61 thoughts on “Calçada – Portugal’s Distinctive Mosaic Pavements

  1. Carpets in stone! Wonderful. I’m always amazed by the curved intricacies of mosaic. Your photos showcase the variety of design. A pity about your under-utilised evening slip-ons. Obviously they could create a new and unwelcome meaning for that term in the rain.

    1. Ha ha, I was terrified of slipping in them slip ons Meg 😀 We were surprised we didn’t spot more sprained ankles than we did!

      I think it isn’t so much the intricacy of these mosaics as their egalitarian spilling over into the streets even in less perfect execution, that sets Portuguese calcada apart from ancient mosaics.

  2. They are so wonderful aren’t they, and you have captured so many stunning versions. Agree about them being treacherous though, especially when on a slope. I once found myself sliding backwards!!

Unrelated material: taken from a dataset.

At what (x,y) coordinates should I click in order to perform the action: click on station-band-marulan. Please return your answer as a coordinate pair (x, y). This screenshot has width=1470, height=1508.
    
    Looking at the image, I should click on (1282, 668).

    Have you read the manual on them? I found it fascinating – if you haven’t there is a link in my Calçada post.

    1. Do you have a link Becky? A search led me to your post titled “Off The Tourist Track” and I found myself wondering why I didn’t explore your blog more before my departure :/

  3. So fascinating! My first Calçada Portuguesa was also the one on Macau’s Senado Square. But I didn’t really notice the absence of the patterns in Goa until you mentioned about it. I wonder why because even in Timor-Leste (obviously poorer and less important than Goa) we saw them.

  4. I loved Portugal and the mosaic paving was beautiful. Your first photo of the waves is stunning, but I’m a mermaid fan so she’s the winner! How are you Madhu, all well I hope?